Aunque podría parecer que esto intensifica el dolor, la ciencia sugiere lo contrario: escuchar música triste puede convertirse en una herramienta para procesar la tusa.
Una revisión titulada The pleasures of sad music: a systematic review, publicada en la National Library of Medicine por los investigadores Matthew E. Sachs, Antonio Damasio y Assal Habibi, analiza esta aparente contradicción. Si la tristeza es una emoción incómoda, ¿por qué la buscamos voluntariamente en canciones, películas o libros? La respuesta está en lo que se conoce como la “paradoja de la tragedia”: evitamos el sufrimiento real, pero lo buscamos en contextos artísticos donde resulta más seguro y controlado.
La música triste suele tener tempo lento, menor intensidad y tonalidades que evocan introspección. Además, sus letras activan recuerdos y experiencias personales, facilitando la conexión emocional. En vez de reprimir lo que sentimos, estas canciones permiten atravesar la emoción. Aristóteles llamaba a este proceso “catarsis”: una purga emocional necesaria para liberar tensiones internas.
Los estudios citados señalan que quienes escuchan música triste reportan beneficios como regulación emocional, sensación de compañía, comprensión de sus propios sentimientos y consuelo. Es decir, el dolor no desaparece, pero se vuelve más manejable.

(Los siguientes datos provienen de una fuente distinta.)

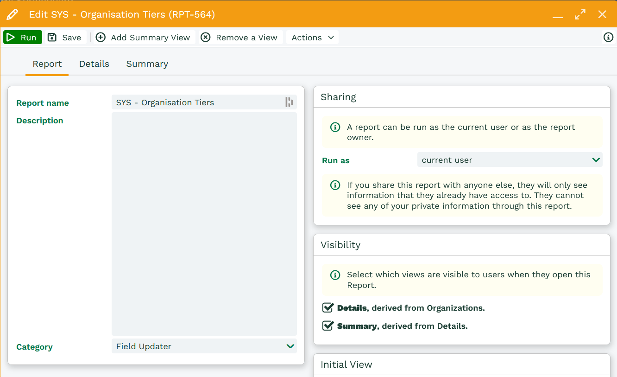
Task: Switch to the Details tab
Action: click(94, 64)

Incluso existen hipótesis biológicas. Algunos investigadores plantean que el cuerpo puede liberar prolactina, hormona asociada al alivio del dolor y al consuelo, aun cuando no exista una amenaza real. A nivel cerebral, regiones como la amígdala y el hipocampo —vinculadas al procesamiento emocional y la memoria— se activan, lo que explica por qué la experiencia se siente auténtica.

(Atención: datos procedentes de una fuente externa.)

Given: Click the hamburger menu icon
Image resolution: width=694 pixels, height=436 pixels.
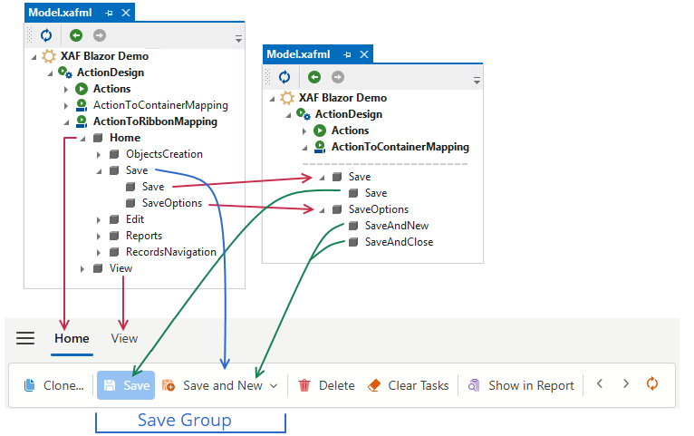Looking at the screenshot, I should pyautogui.click(x=25, y=338).
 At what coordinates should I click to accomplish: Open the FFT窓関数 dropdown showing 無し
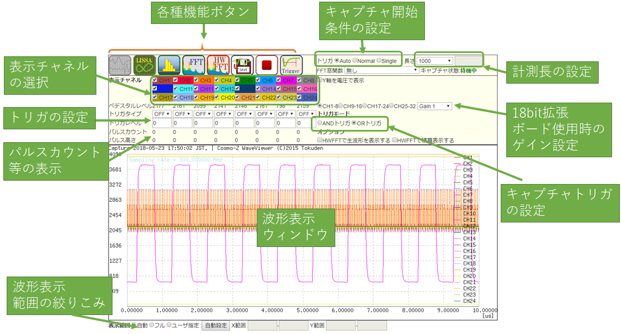[x=381, y=71]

Sin embargo, no todos reaccionan igual. Rasgos como la empatía, la apertura emocional y la tendencia a la introspección influyen en cuánto consuelo se obtiene de estas canciones.
En conclusión, cuando el corazón se rompe, la música triste no necesariamente profundiza la herida. Puede convertirse en un espacio seguro para entender el dolor, aceptarlo y, poco a poco, comenzar a sanar.